Rex v Watkins (Criminal Appeal No. 98 of 1945) [1945] EACA 25 (1 January 1945) | Theft | Esheria

Rex v Watkins (Criminal Appeal No. 98 of 1945) [1945] EACA 25 (1 January 1945)

Full Case Text

# COURT OF APPEAL FOR EASTERN AFRICA

### Before Sir Joseph Sheridan, C. J. (Kenya), Sir Norman Whitley, C. J. (Uganda), and **SIR** JOHN GRAY, C. J. (Zanzibar)

## REX, Respondent (Original Prosecutor)

## CYRIL J. WATKINS, Appellant (Original Accused)

## Criminal Appeal No. 98 of 1945

(Appeal from decision of H. M. Supreme Court of Kenya)

Criminal Law—Stealing—Section 272, Kenya Penal Code—Ambiguous verdict— Re-trial.

The appellant was charged with the theft of a heifer. The jury's finding was "Guilty; we think he is guilty more by criminal neglect than by criminal intent". A conviction was entered. The appellant appealed.
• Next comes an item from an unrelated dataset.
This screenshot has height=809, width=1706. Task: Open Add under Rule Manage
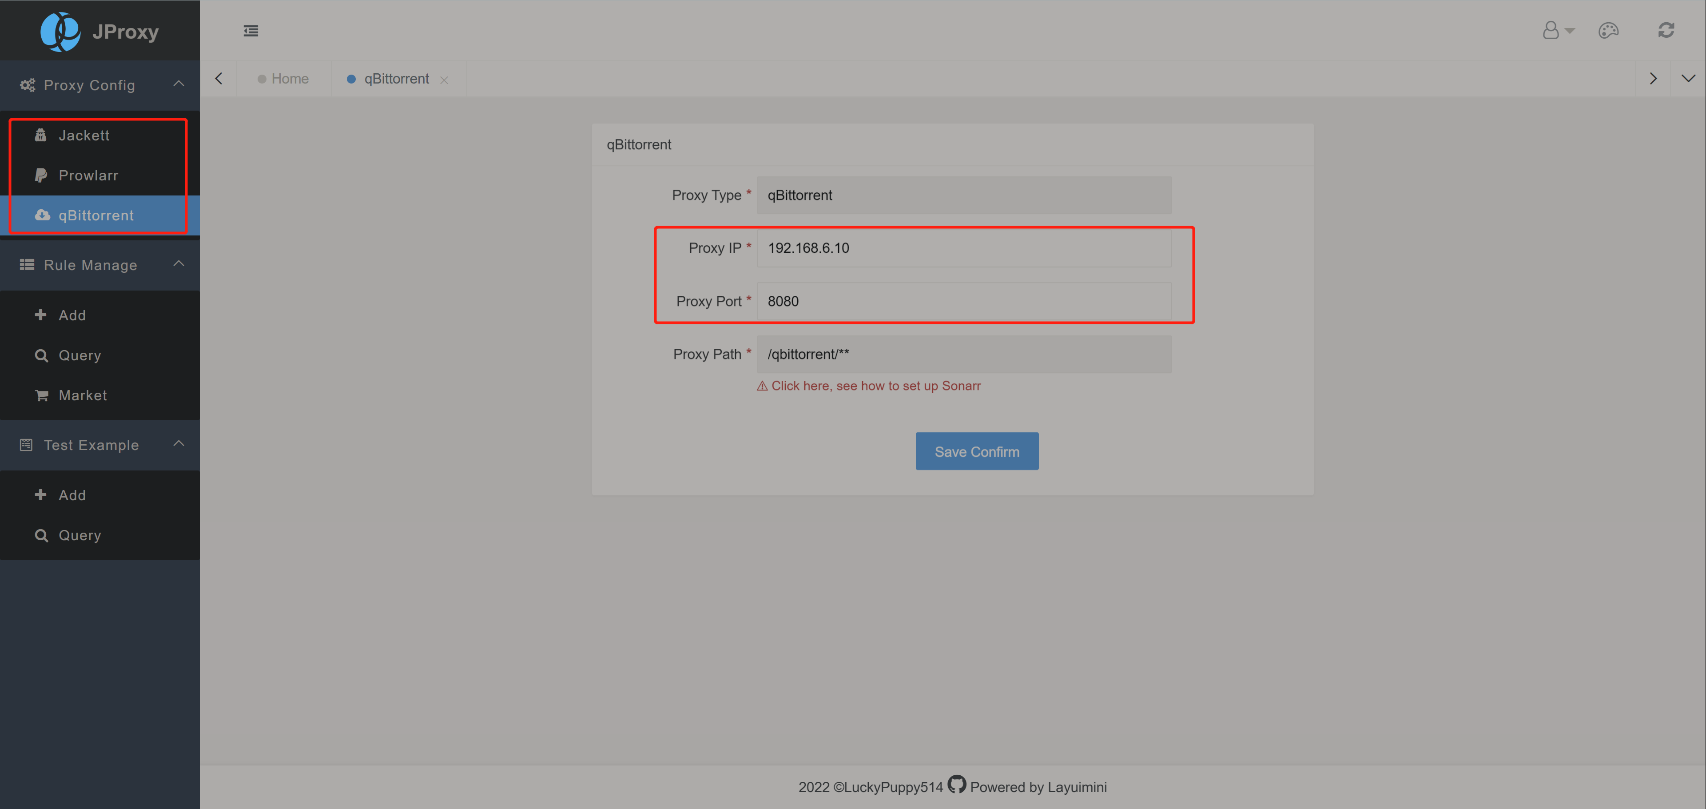click(72, 315)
Held $(20-8-45)$ .—(1) The verdict of the jury cannot and should not be construed as an unequivocal finding of guilty of theft, criminal negligence not constituting theft.

(2) The power vested in the Court to order a re-trial should only be exercised in a proper case of which this is not one.

Appeal allowed.

Shaw for the Appellant.

### Todd, Crown Counsel (Kenya), for the Crown.

JUDGMENT (delivered by SIR JOSEPH SHERIDAN, C. J.).—We have heard a full argument from counsel and have come to the conclusion that the verdict of the jury cannot be construed as a finding of guilty of theft. The jury's finding was "Guilty; we think he is guilty more by criminal neglect than by criminal intent". A verdict so expressed cannot and should not be construed as an unequivocal finding of fraudulently and without claim of right taking the heifer, the subject of the information, or fraudulently converting the heifer. It is a case in which the jury should have been asked exactly what they meant, but unfortunately that was not done. A conviction based on a verdict so expressed cannot stand. This Court is vested with the power of ordering a re-trial—a power only to be exercised, of course, in a proper case. This, in our opinion, is not such a case. The jury's verdict, as we interpret it, is that they were not satisfied that an intent to steal was proved, but that the accused had shown himself to be criminally negligent. We need only say that the existence of criminal negligence, however reprehensible it may be, does not constitute theft. The appeal is allowed and the fine, if paid, is directed to be refunded.